The problem =
What is needed is an exact copy of the lines from the start of the records below through the line with "Task: Open the app grid menu icon", without the pictures.

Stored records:
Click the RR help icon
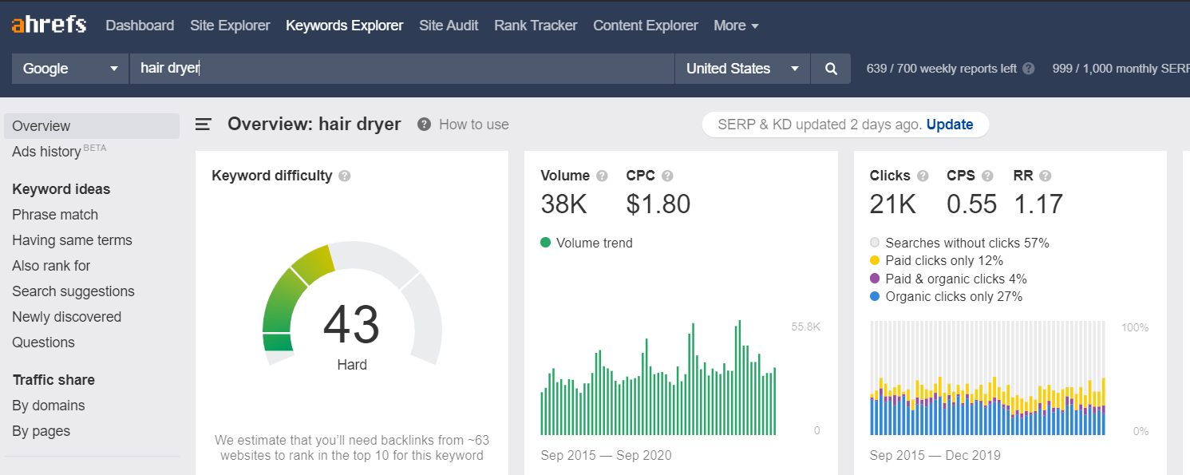The width and height of the screenshot is (1190, 475). tap(1043, 175)
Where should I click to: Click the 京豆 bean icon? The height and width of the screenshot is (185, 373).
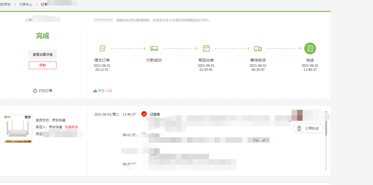point(95,91)
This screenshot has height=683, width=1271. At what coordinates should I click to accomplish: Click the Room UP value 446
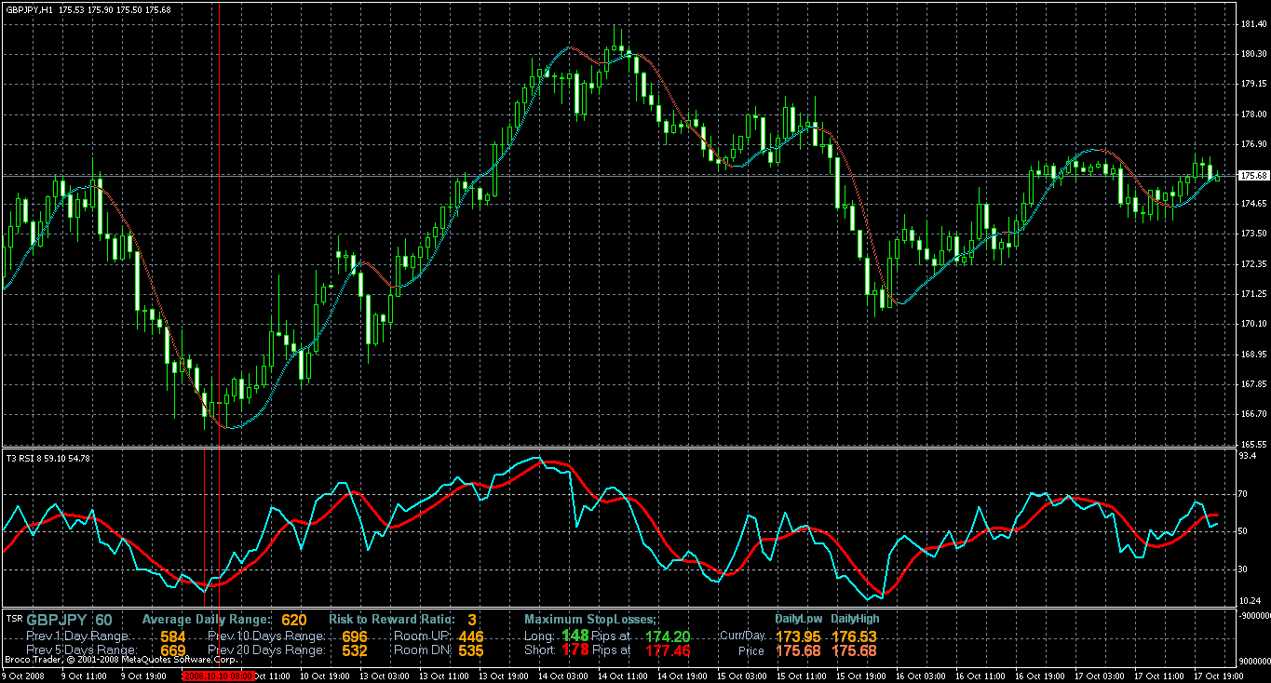pos(471,636)
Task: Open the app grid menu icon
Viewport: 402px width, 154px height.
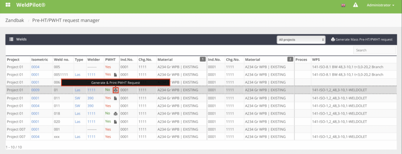Action: pos(8,5)
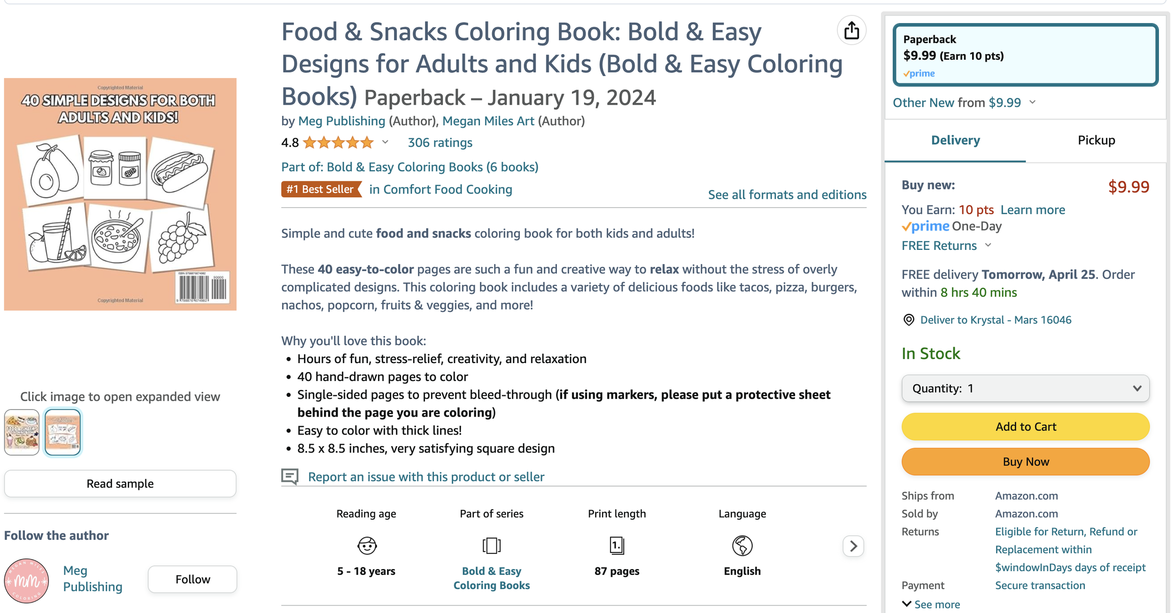The width and height of the screenshot is (1174, 613).
Task: Click the Part of series book icon
Action: 491,545
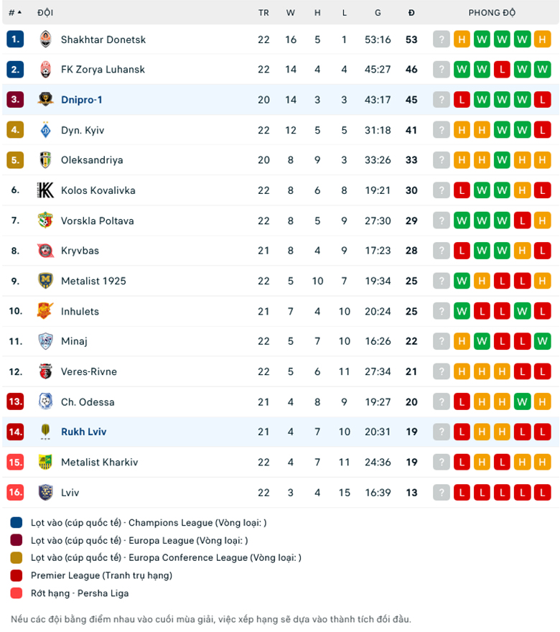Viewport: 560px width, 632px height.
Task: Open the Metalist 1925 club crest
Action: click(x=45, y=281)
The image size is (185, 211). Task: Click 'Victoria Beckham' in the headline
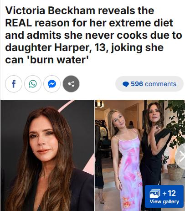pos(50,10)
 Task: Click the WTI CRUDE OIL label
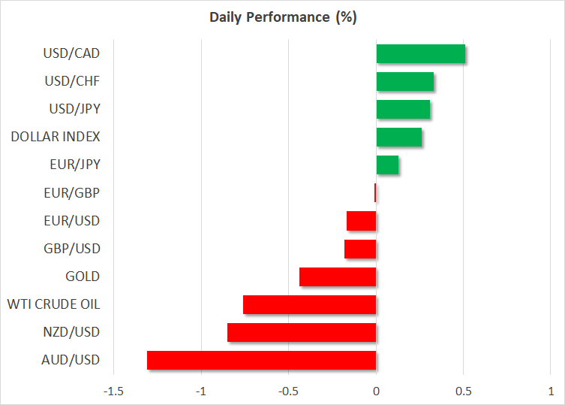click(x=53, y=304)
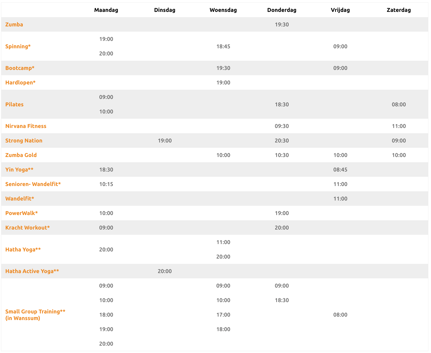Open the Hatha Active Yoga** link
Viewport: 431px width, 353px height.
pyautogui.click(x=32, y=271)
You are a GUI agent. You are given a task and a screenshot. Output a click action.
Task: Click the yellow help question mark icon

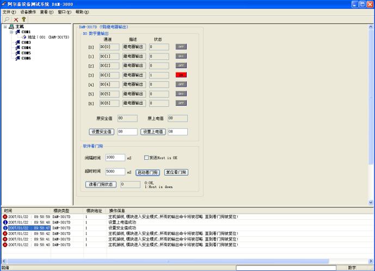tap(23, 19)
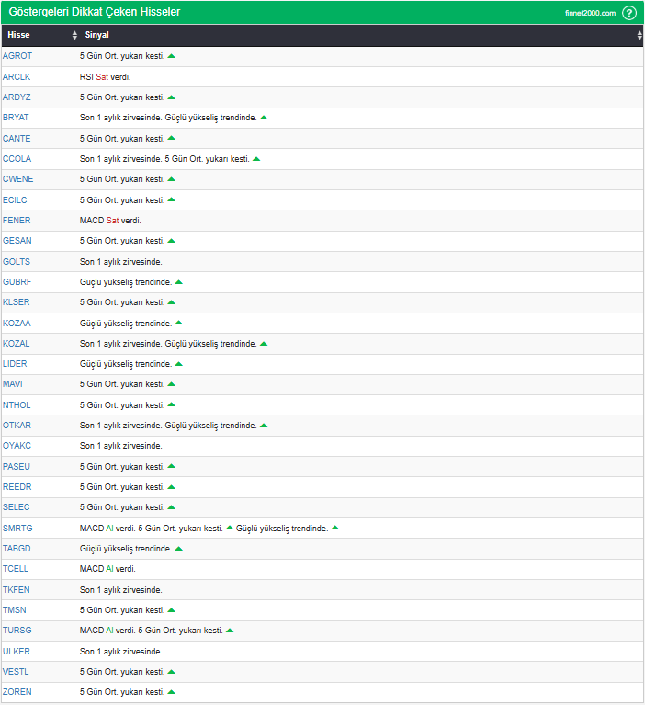Click green up arrow in GUBRF row
Viewport: 645px width, 705px height.
click(x=178, y=282)

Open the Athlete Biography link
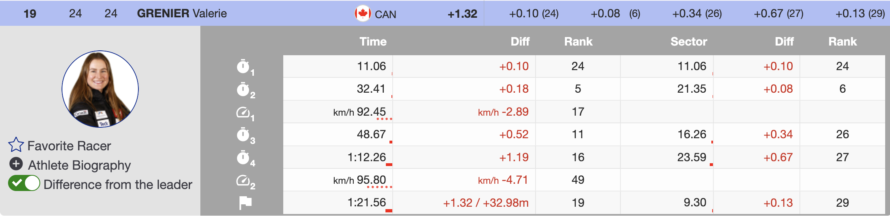79,165
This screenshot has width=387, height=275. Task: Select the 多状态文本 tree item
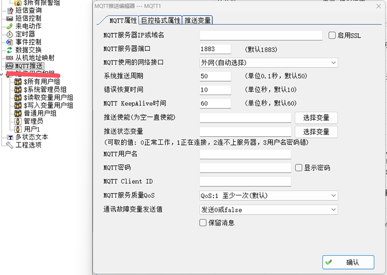pyautogui.click(x=32, y=137)
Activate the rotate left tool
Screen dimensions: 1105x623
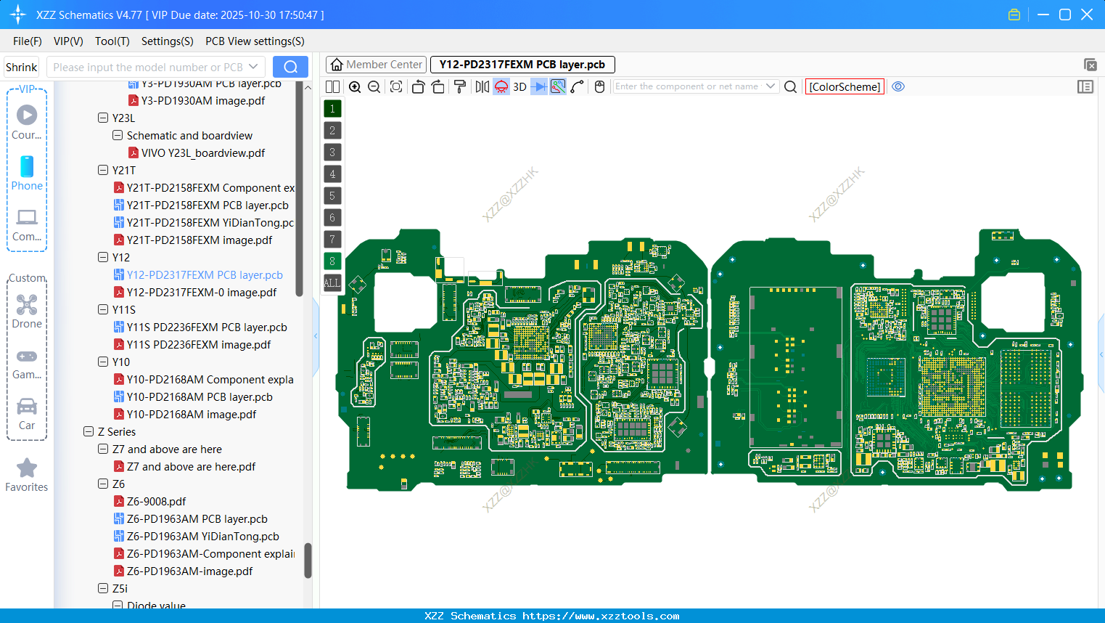coord(418,86)
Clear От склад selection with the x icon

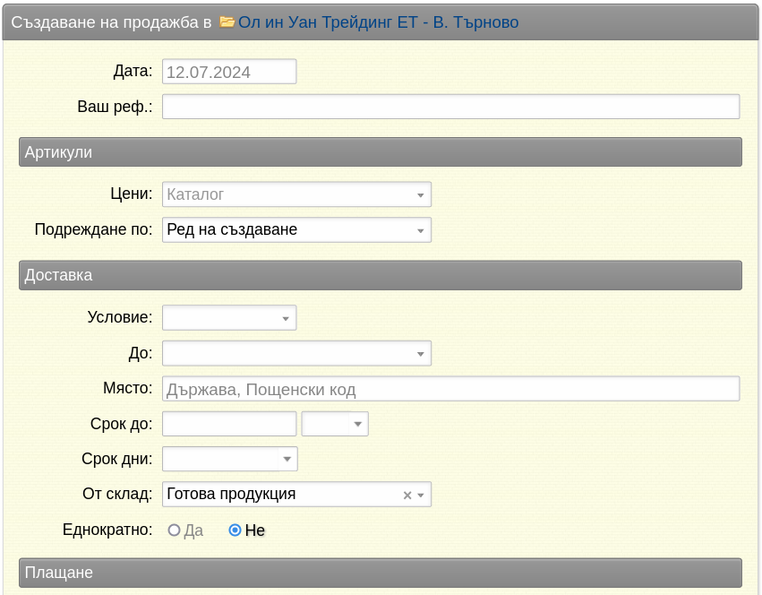click(407, 496)
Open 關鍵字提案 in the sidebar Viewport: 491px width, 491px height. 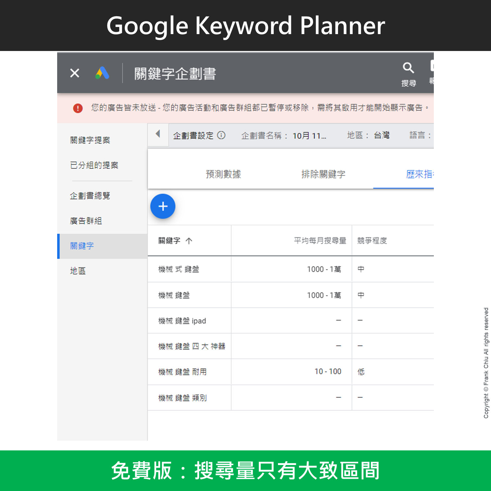[x=90, y=140]
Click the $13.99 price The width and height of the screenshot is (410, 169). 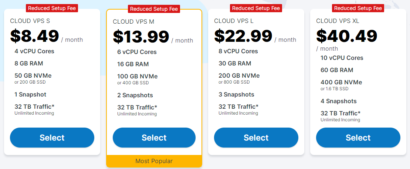click(x=141, y=37)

Written solution =
Click the RR help icon
The width and height of the screenshot is (1190, 475). tap(1043, 175)
Where should I click to: Click the 京豆 bean icon? The height and width of the screenshot is (185, 373).
point(95,91)
This screenshot has height=683, width=1271. At what coordinates should I click to accomplish: Click the Room UP value 446
pos(471,636)
Task: Open the app grid menu icon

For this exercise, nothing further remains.